- Opening Delimiter -

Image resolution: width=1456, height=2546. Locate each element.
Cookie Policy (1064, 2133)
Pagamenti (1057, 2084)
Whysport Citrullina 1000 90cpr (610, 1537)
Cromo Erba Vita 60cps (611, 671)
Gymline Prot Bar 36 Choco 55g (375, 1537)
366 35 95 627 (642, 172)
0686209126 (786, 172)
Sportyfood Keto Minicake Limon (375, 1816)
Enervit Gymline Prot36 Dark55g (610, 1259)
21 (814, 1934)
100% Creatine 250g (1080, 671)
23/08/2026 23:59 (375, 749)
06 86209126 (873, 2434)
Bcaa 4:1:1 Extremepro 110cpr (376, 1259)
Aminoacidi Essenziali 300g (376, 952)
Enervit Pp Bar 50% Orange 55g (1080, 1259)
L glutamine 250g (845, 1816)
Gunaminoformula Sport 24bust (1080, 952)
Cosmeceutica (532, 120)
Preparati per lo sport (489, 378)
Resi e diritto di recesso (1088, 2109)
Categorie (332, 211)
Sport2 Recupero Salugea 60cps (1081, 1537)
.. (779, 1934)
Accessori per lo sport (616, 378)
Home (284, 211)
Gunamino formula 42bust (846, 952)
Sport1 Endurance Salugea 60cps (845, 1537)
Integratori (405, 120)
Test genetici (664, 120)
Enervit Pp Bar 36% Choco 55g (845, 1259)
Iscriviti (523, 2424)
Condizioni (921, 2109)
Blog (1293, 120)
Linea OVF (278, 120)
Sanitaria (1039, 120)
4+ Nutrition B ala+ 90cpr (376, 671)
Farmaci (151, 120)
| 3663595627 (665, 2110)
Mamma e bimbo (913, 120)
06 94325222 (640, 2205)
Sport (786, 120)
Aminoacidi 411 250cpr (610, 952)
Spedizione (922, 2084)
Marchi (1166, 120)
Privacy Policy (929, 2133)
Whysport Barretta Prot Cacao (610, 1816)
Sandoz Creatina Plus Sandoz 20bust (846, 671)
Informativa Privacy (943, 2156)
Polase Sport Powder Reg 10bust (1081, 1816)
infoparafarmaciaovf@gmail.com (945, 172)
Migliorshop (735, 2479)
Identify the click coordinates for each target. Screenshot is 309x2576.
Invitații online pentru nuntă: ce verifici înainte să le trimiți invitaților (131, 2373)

- Closing Delimiter -

**What is required:** What you return must be the lines from the line holding "Aminoacidi Essenziali 300g (376, 952)" through the final line of the material, word for word, and nothing more.

**Reply to the task:**
Aminoacidi Essenziali 300g (376, 952)
Enervit Pp Bar 50% Orange 55g (1080, 1259)
L glutamine 250g (845, 1816)
Gunaminoformula Sport 24bust (1080, 952)
Cosmeceutica (532, 120)
Preparati per lo sport (489, 378)
Resi e diritto di recesso (1088, 2109)
Categorie (332, 211)
Sport2 Recupero Salugea 60cps (1081, 1537)
.. (779, 1934)
Accessori per lo sport (616, 378)
Home (284, 211)
Gunamino formula 42bust (846, 952)
Sport1 Endurance Salugea 60cps (845, 1537)
Integratori (405, 120)
Test genetici (664, 120)
Enervit Pp Bar 36% Choco 55g (845, 1259)
Iscriviti (523, 2424)
Condizioni (921, 2109)
Blog (1293, 120)
Linea OVF (278, 120)
Sanitaria (1039, 120)
4+ Nutrition B ala+ 90cpr (376, 671)
Farmaci (151, 120)
| 3663595627 (665, 2110)
Mamma e bimbo (913, 120)
06 94325222 (640, 2205)
Sport (786, 120)
Aminoacidi 411 250cpr (610, 952)
Spedizione (922, 2084)
Marchi (1166, 120)
Privacy Policy (929, 2133)
Whysport Barretta Prot Cacao (610, 1816)
Sandoz Creatina Plus Sandoz 20bust (846, 671)
Informativa Privacy (943, 2156)
Polase Sport Powder Reg 10bust (1081, 1816)
infoparafarmaciaovf@gmail.com (945, 172)
Migliorshop (735, 2479)
Identify the click coordinates for each target. Screenshot is 309x2576.
Invitații online pentru nuntă: ce verifici înainte să le trimiți invitaților (131, 2373)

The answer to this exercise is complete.